約2年後に迫ってきた、東京2020オリンピック・パラリンピック。大会の国内スポンサー最高位の「ゴールドパートナー」の中で、唯一のスポーツ用品メーカーがアシックス(ASICS)だ。
日本選手団のウエアや、8万人とも言われる競技ボランティアのユニフォームを提供するのが同社で、すでに売り上げに占める海外比率が75%を占めるアシックスながら、“日本のアシックス”をアピールするのにこれ以上の舞台はない。

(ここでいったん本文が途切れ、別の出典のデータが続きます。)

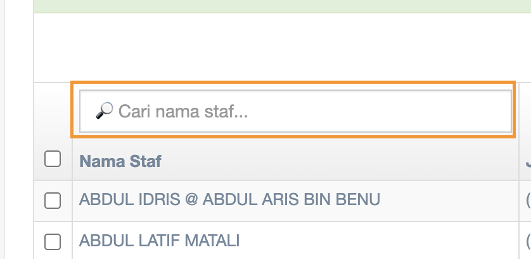Screen dimensions: 531x259
Task: Open the ABDUL LATIF MATALI staff record
Action: pyautogui.click(x=159, y=241)
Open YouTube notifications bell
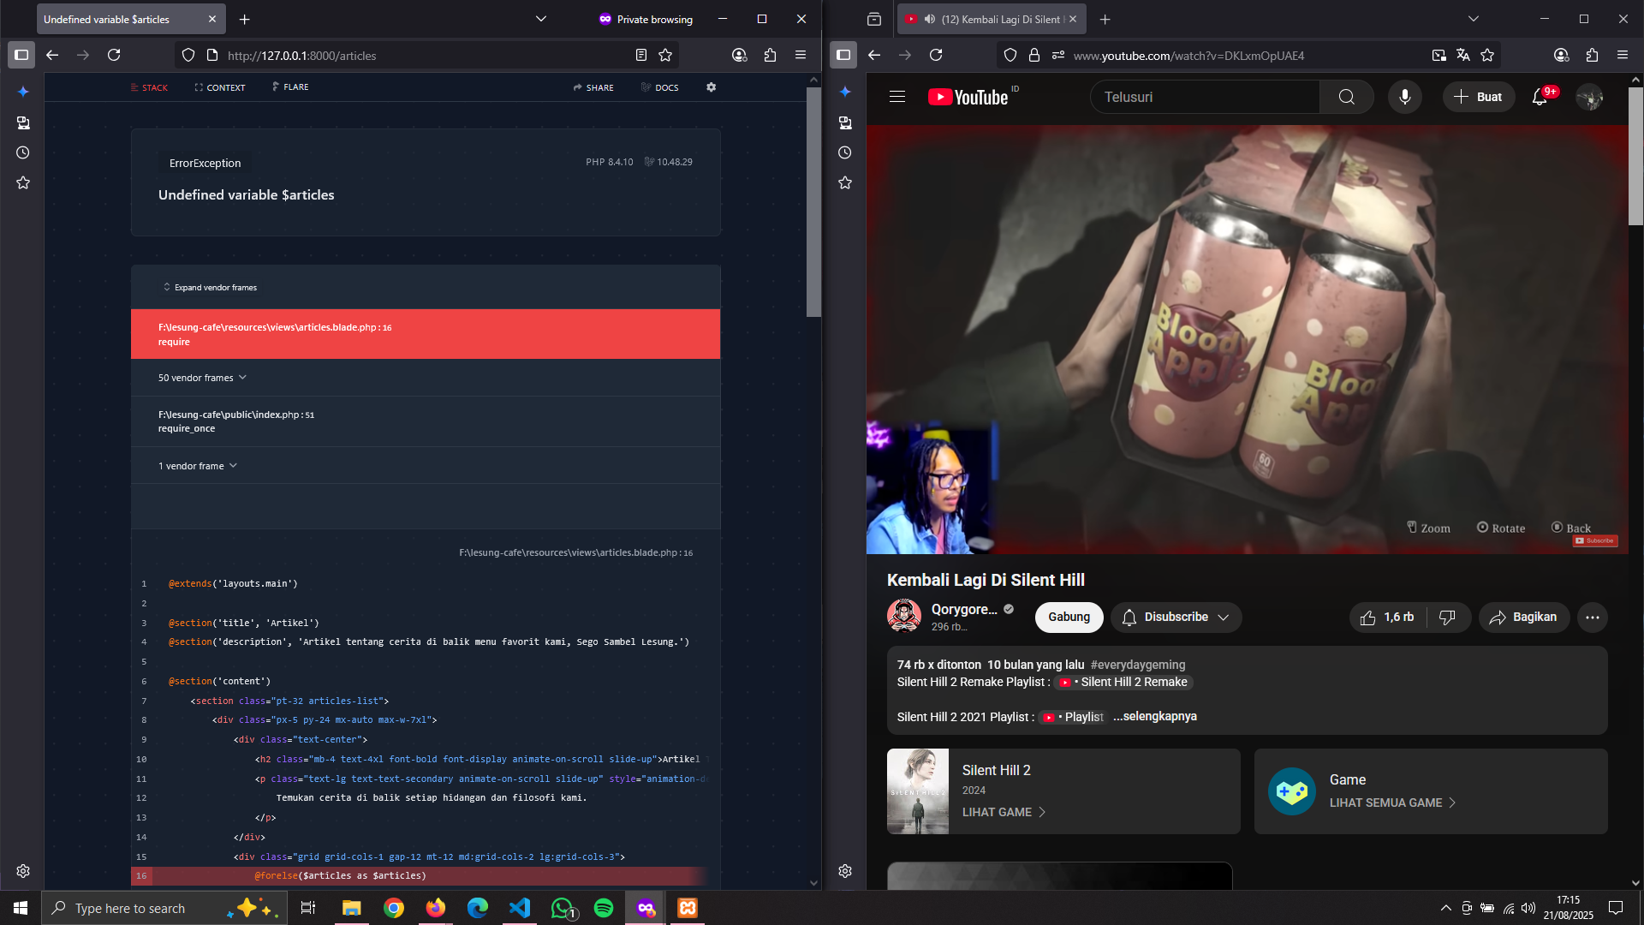The width and height of the screenshot is (1644, 925). [x=1540, y=97]
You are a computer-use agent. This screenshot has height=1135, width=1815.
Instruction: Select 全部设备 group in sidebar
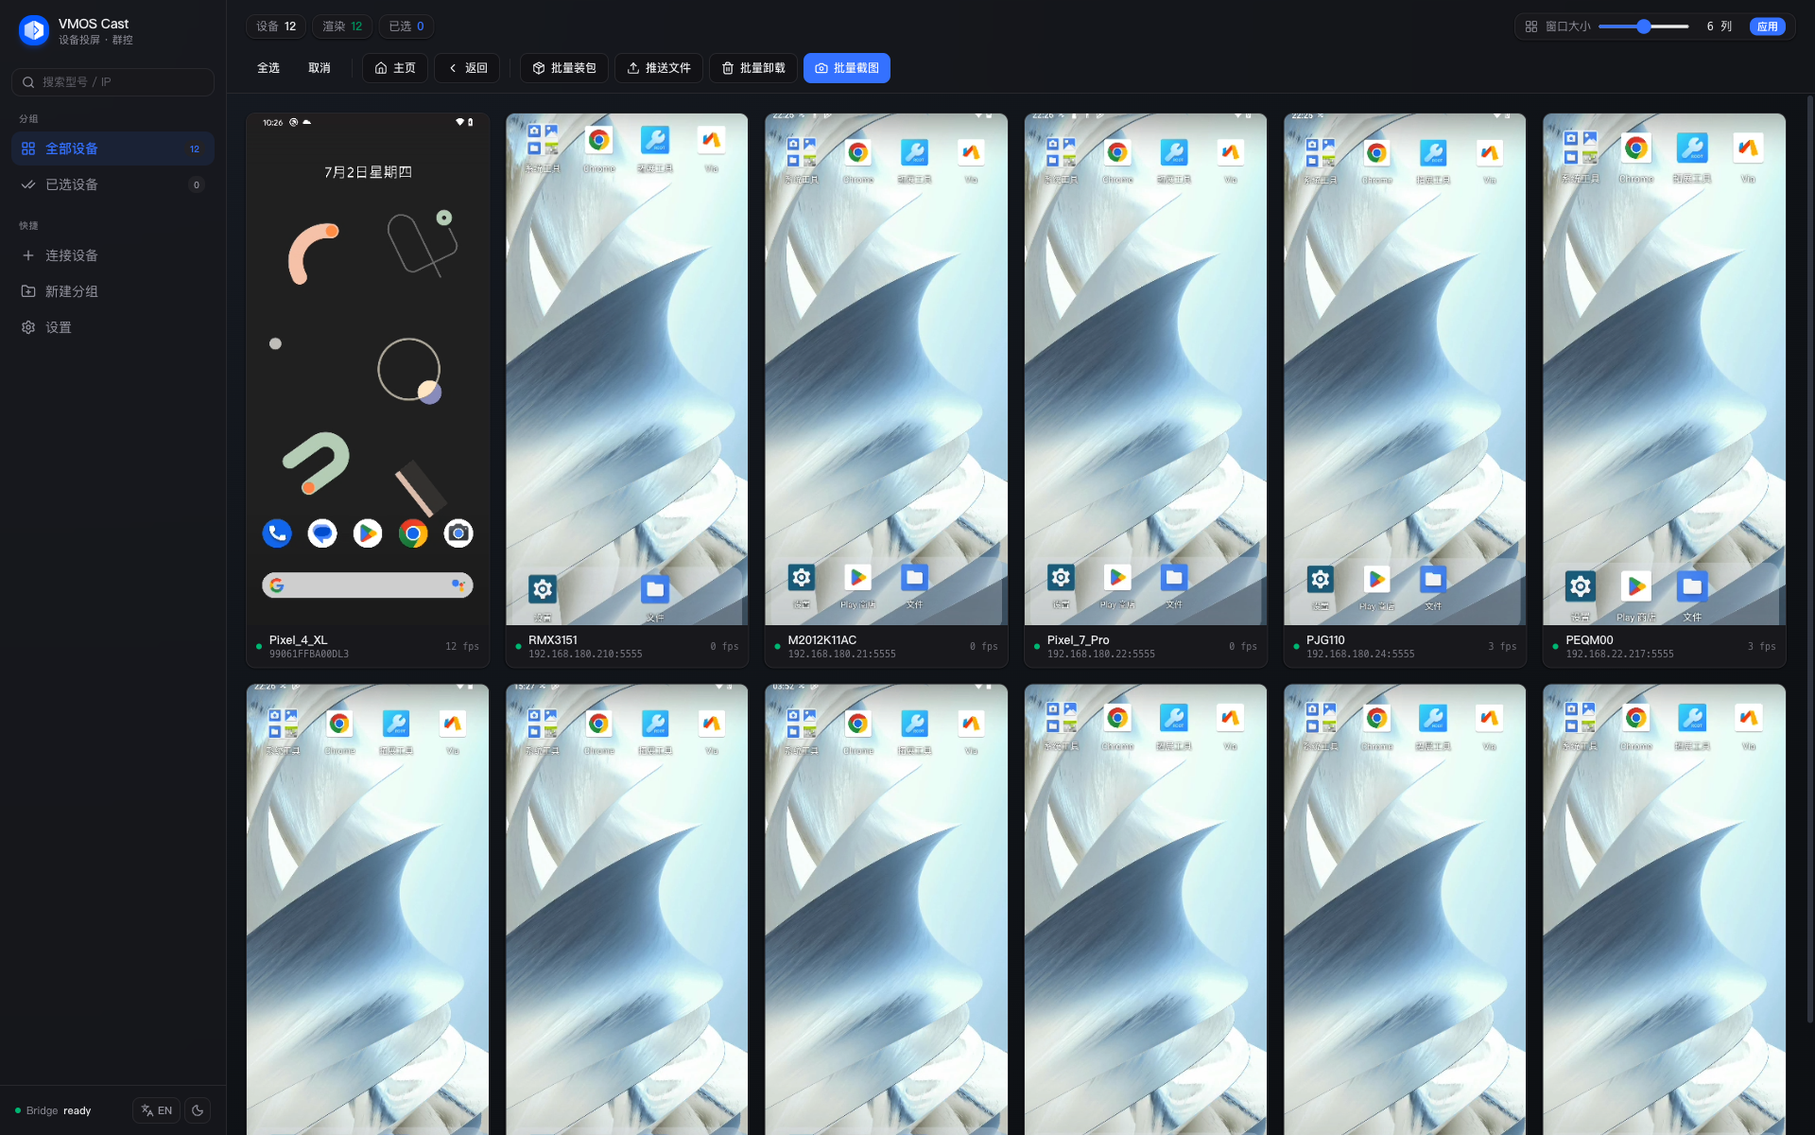pyautogui.click(x=112, y=148)
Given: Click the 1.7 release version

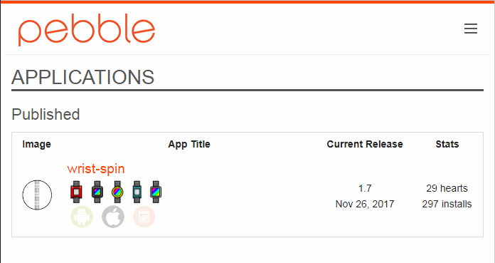Looking at the screenshot, I should [x=365, y=189].
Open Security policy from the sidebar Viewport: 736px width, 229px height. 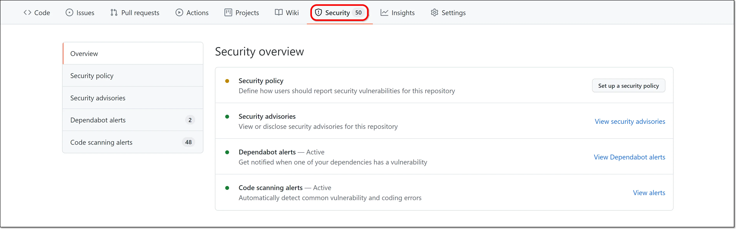[x=92, y=75]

去る5月29日、そのアシックスがイベント&発表会を行った。アシックスを創業した鬼塚喜八郎氏の生誕100周年記念(1918年5月29日生まれで2007年に他界)で、1つは生誕100年を機にした新たなシューズとアパレルの発表、もう1つが、次世代の陸上スプリントシューズのプロトタイプの発表だった。挨拶で登壇した、アシックス会長兼CEOの尾山基氏は在りし日の鬼塚氏についてこう語っている。
「戦後、(アシックスが本社を置く)神戸の街に鬼塚がやってきて、若者に夢を与える事業をしたいということでまず、地元の長田区にある靴屋街に行き、半年間、靴作りをイロハから勉強したのがスタートでした。その後、当時はまだ輸入品しかなかった、バスケットボールシューズを作ったのが当社の第1号製品です」
続いて鬼塚氏が掲げた6項目からなる「スポーツマンシップ」を読み上げている途中、感極まって尾山氏が声を詰まらせる場面もあった。同氏は2008年から今春まで10年間、アシックス社長を務めたのだが、夫人が鬼塚氏の長女ということもあり、より身近に接していた故人への思いが強く想起されたのだろう。
ちなみに、尾山氏は大学卒業後に日商岩井(現・双日)に入社し、ナイキ・ジャパンの立ち上げなどに携わった後、1982年にアシックス入りしている。また、ナイキの勃興はアシックスと深い関係がある。
昨年10月、『SHOE DOG』(東洋経済新報社)という本が発刊されたが、この本、自伝ものとしては異例の20万部を超えるベストセラーになって広く話題になった。著者はナイキ創業者のフィル・ナイト氏である。
ナイト氏は神戸に来た際に「オニツカ」のシューズに魅了され、その後、契約して母国の米国でオニツカの販売代理店を営んだのだが、後に商標などを巡って鬼塚氏と対峙して訴訟を起こし、提携も解消。そのナイト氏に手を差し伸べたのが日商岩井だった。
ちなみにナイキ・ジャパンは1981年に折半出資で設立したものの、
「その後、ナイキ側が『日本のマーケットはよくわからない』と言って資本を引き上げ、一時期はナイキ・ジャパンは日商岩井の100%子会社になったんです。でも、その後日本でも大成功して株を買い戻しにきて、今度は逆に日商岩井のほうが経営的に大変な時期だったので、持ち株をすべて売ってしまった」(双日の元首脳)
という紆余曲折もあった。シューズビジネスには、何かと商社が絡むことが多い。たとえばニューバランスジャパンの社長は兼松出身だし、コンバースジャパンの商標権は日本では伊藤忠商事(米国ではナイキ)が持っており、伊藤忠はデサントの筆頭株主でもある。